A big part of owning a car is maintaining the insurance policy on it. Depending on how much you drive, the insurance could be one of the biggest expenditures that people will make pertaining to their vehicles. And as many sites have shown, no plans are created equal, and there isn’t a good one-size-fits all approach. Buyers will have to shop around to find a plan that suits them.
That being said, there are a few common mistakes — or missed opportunities — that many insurance plan buyers make. In order to land your business, insurance companies tend to try and out-discount each other to offer a better deal, and as a result, the consumer benefits. However, it pays to be aware of these things, or you won’t necessarily be made eligible.
Insurance resource CoverHound created this handy infographic to lay out some common mistakes that people make, which result in them having to pay more for coverage than they would ordinarily. For your convenience, we’ve laid out the steps after the jump.
Choosing too-low deductible
Low deductibles can be exceptionally appealing — in the event of a significant crash, a lower deductible means less that comes out of your pocket before the insurance coverage kicks in. However, CoverHound warns that choosing a deductible that’s too low will result in premiums that are higher than they need to be, and overall, the balance won’t work out in the driver’s favor. By deciding on a threshold for your deductible in the event that you’re in an accident, you can avoid paying excessive premiums in the meantime.
Not taking advantage of discounts
Different providers will offer different discounts, but overall, there are many common opportunities for drivers to save money. Virtually every competitive provider in the U.S. will offer discounts for things like good grades, a clean driving record, and defensive driving courses, but you should check with your agent to find out if there are others that you might be applicable for.

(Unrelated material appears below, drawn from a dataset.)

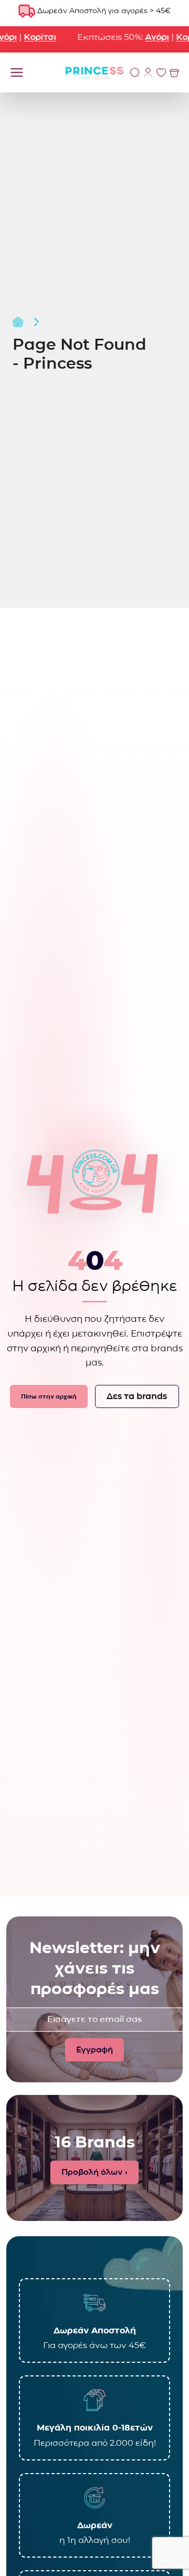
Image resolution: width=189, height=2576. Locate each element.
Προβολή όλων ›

Here are some of the most common ways to save money:
- Good driving record
- Good student discounts
- Defensive driving courses
- Bundling plans (home, auto, motorcycle, etc.)
- Specific safety features (such as airbags, anti-theft systems, daytime running lights, backup cameras)
- Low-mileage driving
Sticking with the same plan
Moving to a new plan after a significant life event or a long duration without an incident could help you save money, as an outdated plan may not recognize your new status — whatever it might be. Maintain a good relationship with your agent, and occasionally ask if there’s a more ideal plan that you might be able to take advantage of.
Choosing monthly payment plans
This can be a bit of a tricky scenario for those who are living from paycheck to paycheck, and build their car insurance into their monthly expenses. However, if you are able to accumulate enough to pay off your premiums in one swing (or two, as some providers will charge on a six-month basis), you may be able to save money overall, by 5% to 10%, CoverHound says.